Sunday, October 21, 2018

Fantasy impromptu #7: If everyone were like me


I know a young woman who doesn’t like her character, her personality. Specifically, she tends to be irritable at times, intolerant and snarky, but wants to be smooth and nice. I suspect, though, that most of us are harmonious with ourselves even when we are a bit down about our flaws.

Or maybe I should just speak for myself. Here is how it would go:

If everyone were like me, people would be decent to each other but not much would get done. No buildings or skyscrapers would be built, probably just one- or two-story wooden shelters. We’d probably be back at early 1800’s technology, because no single person would have much drive to create. It would have to be sporadic spurts of slowly contagious inspiration hitting people in different places.

Society would be libertarian: There would be, in each person’s insularity, no communal assumptions such as welfare and “rights” to medical care or shelter. But we’d all want to give enough to keep unfortunate people from falling beneath the waves. Criminals would be psychotherapized to see if they’re corrigible. If not, they’d be sent far away, to an island where they could grow their own food and be messed up amongst themselves. This is because compassion would only go about as far as you can throw a softball.

There would be no people with big nonsense ideas like “women are inferior” or “God loves America” or “Islam is the motherlode of bad ideas.” These are delusory generalizations, and people would be grounded in their earliest childhood injuries and their organic feelings, so no irrational delusions would grow from them.

There would be love and love affairs, but very abortive torrid romances. Torrid romances are seemingly good-feeling neuroses coming from starved needs in childhood. People might have children: It would be a flip-of-the-coin thing.

Some scientists would be (going against my 1800’s technology idea) very gung-ho about the universe and getting to other planets and galaxies. That is because the here-and-now and lived reality would not feel satisfying and they’d want to live a dream. They’d want to go to the great mystery, hoping for answers from God, or the presence of a great father like Tom Bombadil, or a home where they are children with ice cream and fireworks and musical peace and tucked-in warm beds forever.

There would be way too much simple, pretty, diatonic harmony go-nowhere “new age”-type music, no heroic and cosmically driven or id-driven creations like Rachmaninoff or Stravinsky.
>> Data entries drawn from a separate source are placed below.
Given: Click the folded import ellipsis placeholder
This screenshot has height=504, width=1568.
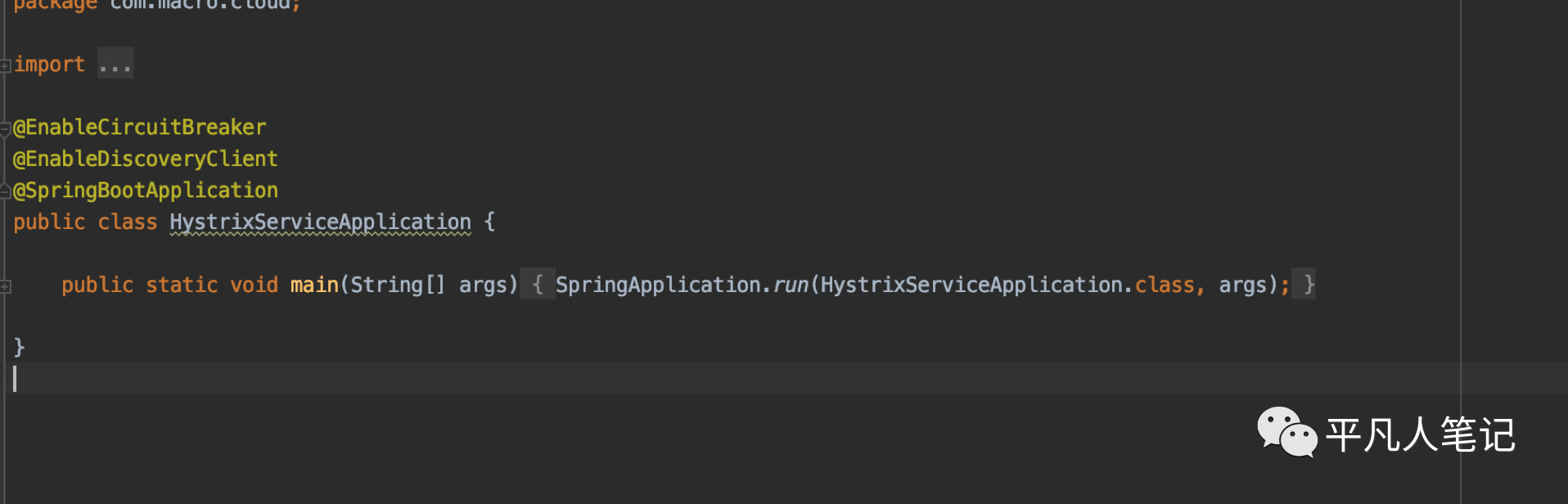Looking at the screenshot, I should [115, 64].
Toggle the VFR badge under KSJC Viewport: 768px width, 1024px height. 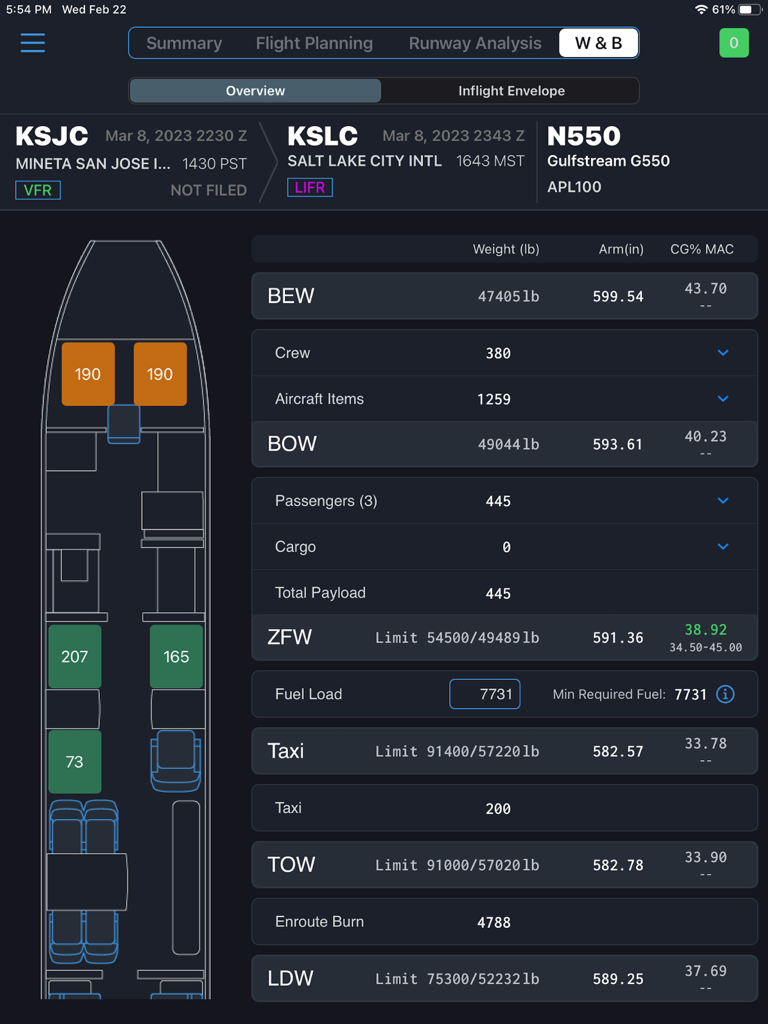tap(37, 189)
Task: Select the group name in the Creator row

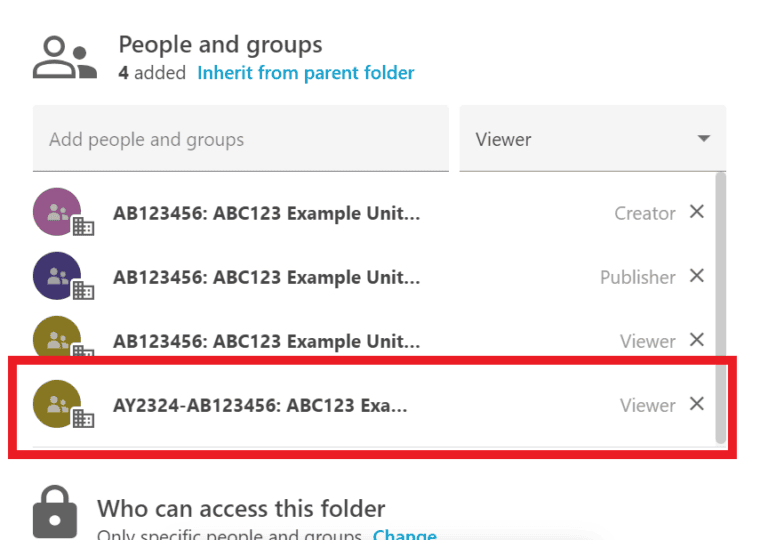Action: click(x=266, y=213)
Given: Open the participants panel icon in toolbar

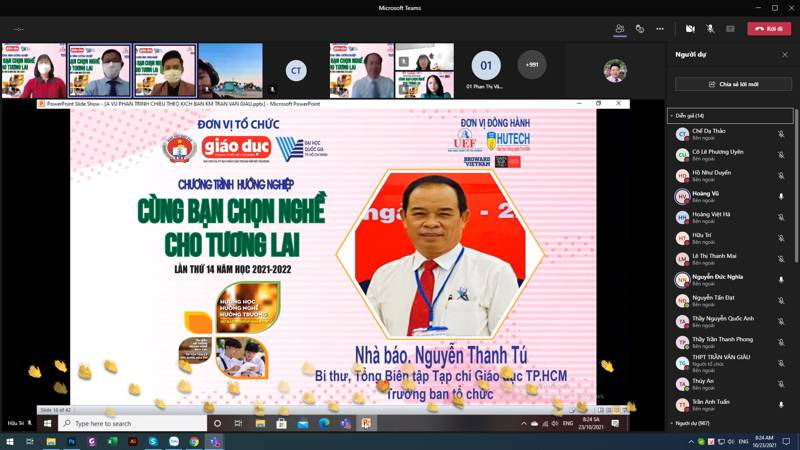Looking at the screenshot, I should (x=620, y=29).
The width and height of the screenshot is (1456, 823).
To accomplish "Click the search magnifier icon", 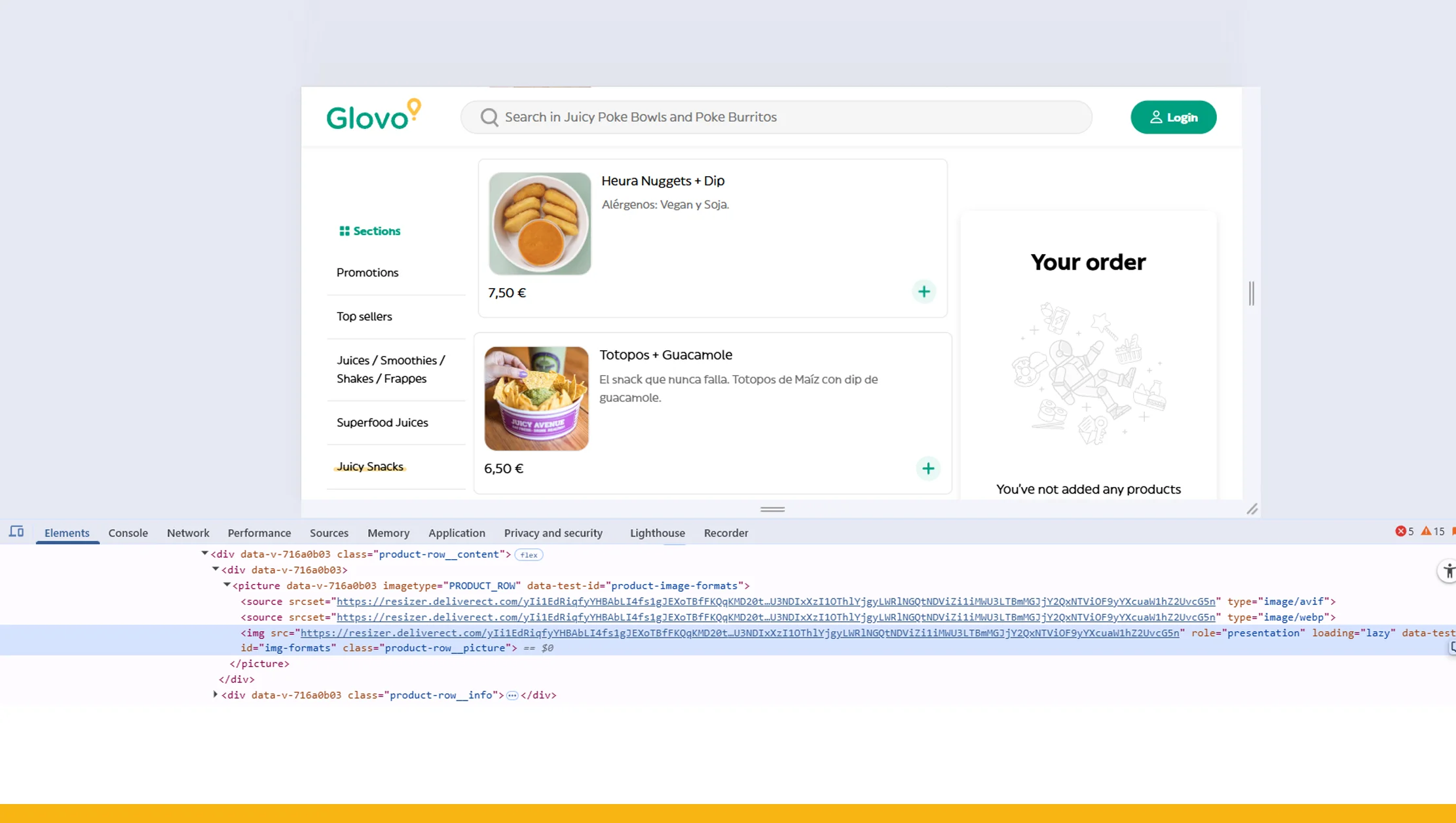I will pyautogui.click(x=489, y=117).
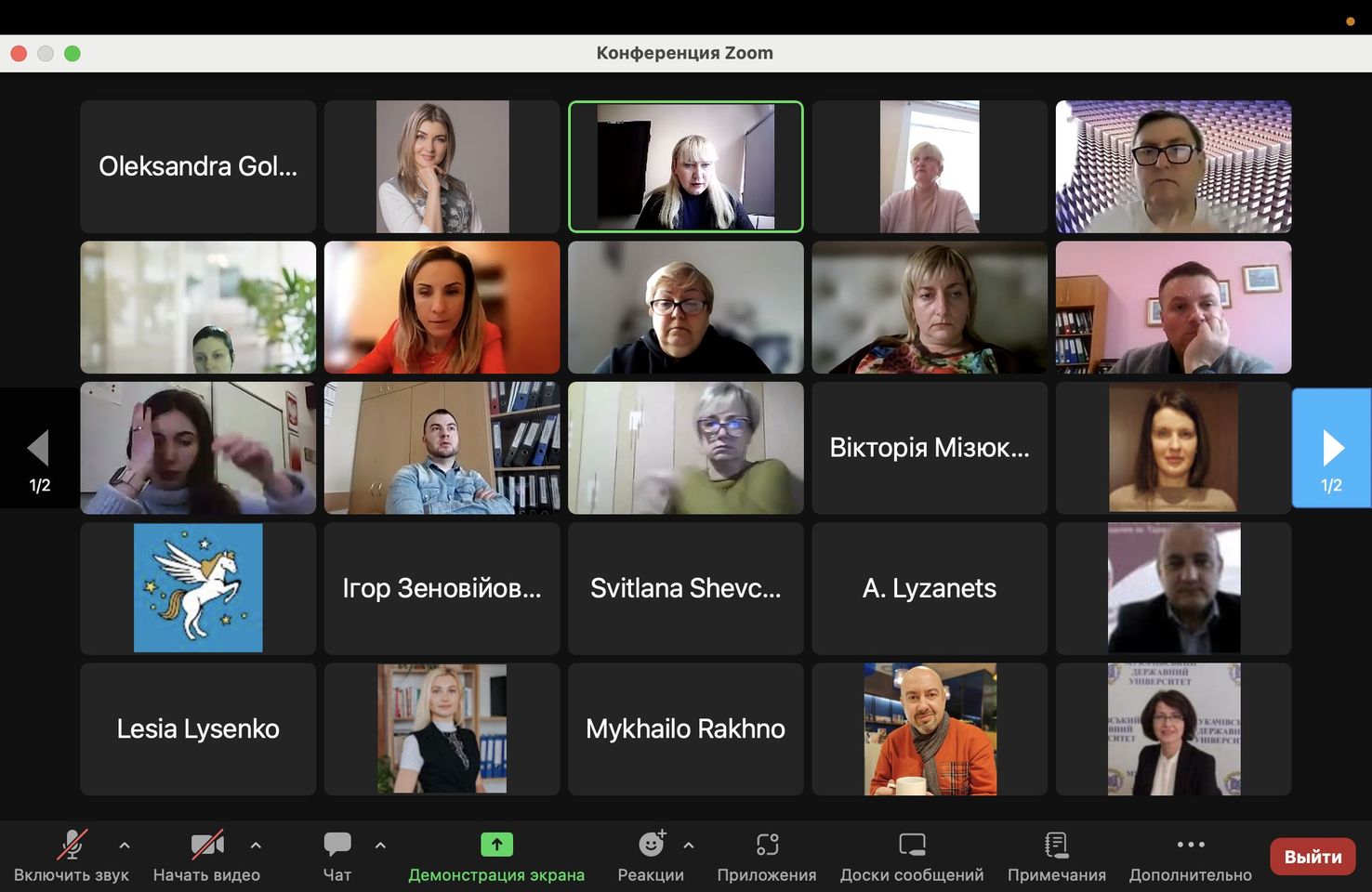1372x892 pixels.
Task: Select Lesia Lysenko participant tile
Action: pos(198,729)
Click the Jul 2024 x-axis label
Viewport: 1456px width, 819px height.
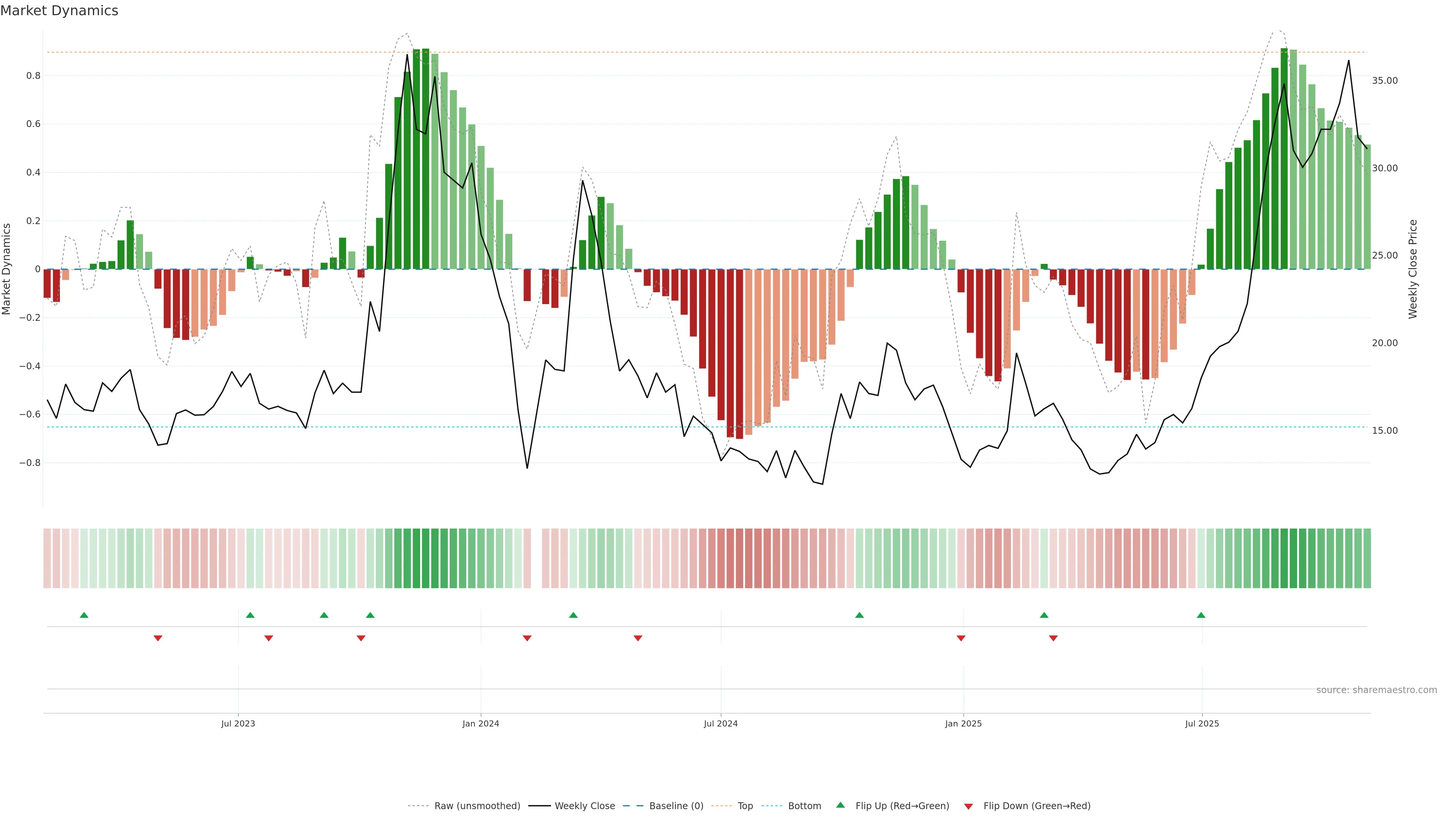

Jazz wouldn’t exist as it makes not the slightest sense and comes from no authentic mood, just some faux-attitudinal pretension of coolness.

Situation comedies and dramas would last for only six or so episodes, because all the characters would just go to therapy and stop farting around.

People would crash and burn in a mood-state of utmost nihilism, then would recover and go on with their lives.

Late at night, every night all over the world, there’d be millions and millions of campfires and tents on front lawns and friendship circles and solitary travelers and walkers and wanderers breathing the dark and the aromas, wondering What is this?, being depressed and in love and feeling glorious and empty and wondering What have I not realized?